Es evidente la necesidad de estudios prospectivos a largo plazo que permitan establecer una mejor relación entre menopausia y procesos musculosqueléticos. Sin embargo, aparecen numerosos problemas, metodológicos y éticos, que pueden dificultar su ejecución. En primer lugar, no es posible predecir el momento exacto en que ocurrirá la última menstruación: la etapa previa a la última regla («perimenopausia») se va a caracterizar por el aumento en las concentraciones de gonadotropina (FSH), el descenso en las concentraciones de inhibina y la presencia de concentraciones estrogénicas, en un porcentaje elevado de mujeres similares a la mujer joven, y en ocasiones acompañadas también de concentraciones de gestágenos elevadas por existir aún ovulación; en nuestro estudio, para obviar este problema, se eligió un grupo de mujeres que iban a ser ooforectomizadas.
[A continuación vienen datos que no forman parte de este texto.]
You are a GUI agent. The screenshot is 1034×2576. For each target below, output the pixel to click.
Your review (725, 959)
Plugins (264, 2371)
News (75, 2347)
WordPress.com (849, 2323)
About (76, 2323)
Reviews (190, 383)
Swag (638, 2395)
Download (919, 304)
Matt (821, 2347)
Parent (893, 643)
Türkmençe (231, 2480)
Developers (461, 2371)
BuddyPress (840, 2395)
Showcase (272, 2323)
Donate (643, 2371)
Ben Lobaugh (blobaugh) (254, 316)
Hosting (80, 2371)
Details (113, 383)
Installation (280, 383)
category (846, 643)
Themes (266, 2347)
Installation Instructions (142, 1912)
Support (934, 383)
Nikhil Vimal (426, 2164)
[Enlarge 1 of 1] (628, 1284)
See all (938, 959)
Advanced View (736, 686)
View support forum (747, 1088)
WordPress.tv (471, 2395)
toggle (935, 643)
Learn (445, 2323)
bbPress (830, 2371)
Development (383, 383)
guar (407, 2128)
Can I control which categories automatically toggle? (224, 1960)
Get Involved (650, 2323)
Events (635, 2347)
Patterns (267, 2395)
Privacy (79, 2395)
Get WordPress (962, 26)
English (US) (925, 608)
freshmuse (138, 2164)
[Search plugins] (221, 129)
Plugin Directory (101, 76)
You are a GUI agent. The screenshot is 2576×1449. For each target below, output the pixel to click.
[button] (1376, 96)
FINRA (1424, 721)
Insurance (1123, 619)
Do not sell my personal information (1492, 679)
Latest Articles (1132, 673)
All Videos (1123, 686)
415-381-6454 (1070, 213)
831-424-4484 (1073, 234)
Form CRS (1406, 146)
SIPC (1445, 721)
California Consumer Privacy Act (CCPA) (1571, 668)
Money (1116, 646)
Si bien este «modelo» permite conocer el momento exacto de la menopausia, consideraciones éticas nos hicieron suspender el estudio al año de su comienzo y administrar tratamiento hormonal sustitutivo a todas las mujeres, a la vista de las diferencias tan importantes encontradas entre las mujeres tratadas y las no tratadas. A su vez, la menopausia tras ooforectomía plantea otros problemas de interpretación y generalización de sus observaciones al ser el resultado de un proceso fisiopatológico distinto de la menopausia fisiológica. Parece, pues, necesario buscar otros enfoques que permitan profundizar en el conocimiento de las repercusiones de la menopausia sobre al aparato locomotor. Hasta el momento parecen existir más preguntas que respuestas.